Not only must the will and fundamental knowledge-view of things change, but a new combination of faculties take the place of the old. For if the intellect is not to do all our mental work for us or to work at all in its un-illumined state and if the will in the form of desires, wishes, intellectual preferences is not to determine and enforce our action, then it is clear that other powers of knowledge and will must awaken and either replace the intellect and the mental preference or illumine and guide the one and transform and dominate the other. Otherwise either the action may be nil or else its impulses mechanical and chaotic, even if the static being is blissfully enlarged; for they will well up indeed out of the universal and not the personal, but out of the universal in its lower formula which permits the erratic action of the heart and mind, while the old personal will and reason will not be there to impose some light and order on their ill-connected impulsion's. Such faculties and new combination of faculties can and do emerge and they are illuminations and powers that are in direct touch and harmony with the light and power of the Truth; therefore in proportion as they manifest and take hold of their functions, they must increase the force, subtlety and perfection of the Yogin’s skill in works.
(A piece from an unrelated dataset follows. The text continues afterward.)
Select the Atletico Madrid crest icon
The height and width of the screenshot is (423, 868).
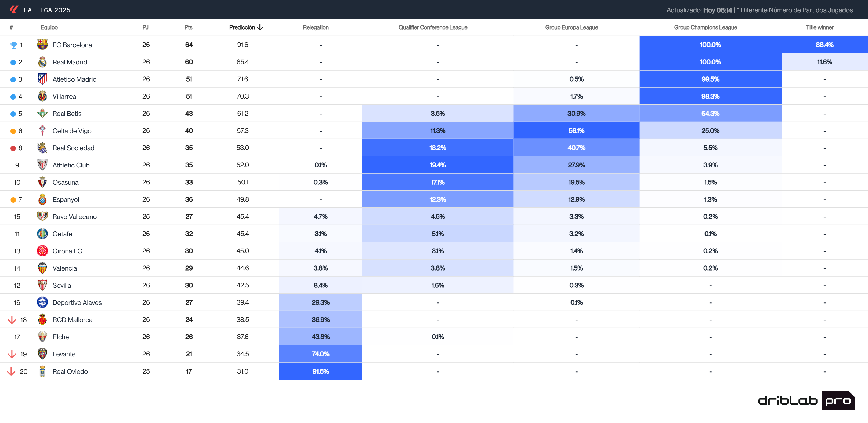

But the greatest skill in works of Yoga is that which to the animal man its greatest ineptitude seems. For all this difficult attainment, the latter will say, may lead to anything you please, but we have to lose our personal life, abandon our personal objects, annul our personal will and pleasure and without these life cannot be worth living. Now the object of all skill in works must be evidently to secure the best welfare either of ourselves or of others or of all. The ordinary man calls it welfare to secure momentarily some transient object, to wade for it through a sea of grief and suffering and painful labour and to fall from it again still deeper into the same distressful element in search of a new transient object. The greatest cunning of Yoga is to have detected this cheat of the mind and its desires and dualities and to have found the way to an abiding peace, a universal delight and an all-embracing satisfaction, which can not only be enjoyed for oneself but communicated to others. That too arises out of the change of our being; for the pure truth of existence carries also in it the unalloyed delight of existence, they are inseparable in the status of the infinite. To use the figures of the Vedic seers, by Yoga Varuna is born in us, a vast sky of spiritual living, the divine in his wide existence and infinite truth; into that wideness Mitra rises up, Lord of Light and Love who takes all our activities of thought and feeling and will, links them into a divine harmony, charioteers our movement and dictates our works; called by this wideness and this harmony Aryaman appears in us, the Divine in its illumined power, uplifted force of being and all-judging effective will; and by the three comes the indwelling Bhaga, the Divine in its pure bliss and all-seizing joy who dispels the evil dream of our jarring and divided existence and possesses all things in the light and glory of Aryaman’s power, Mitra’s love and light, Varuna’s unity. This divine Birth shall be the son of our works; and then creating this what greater skill can there be or what more practical and sovereign cunning?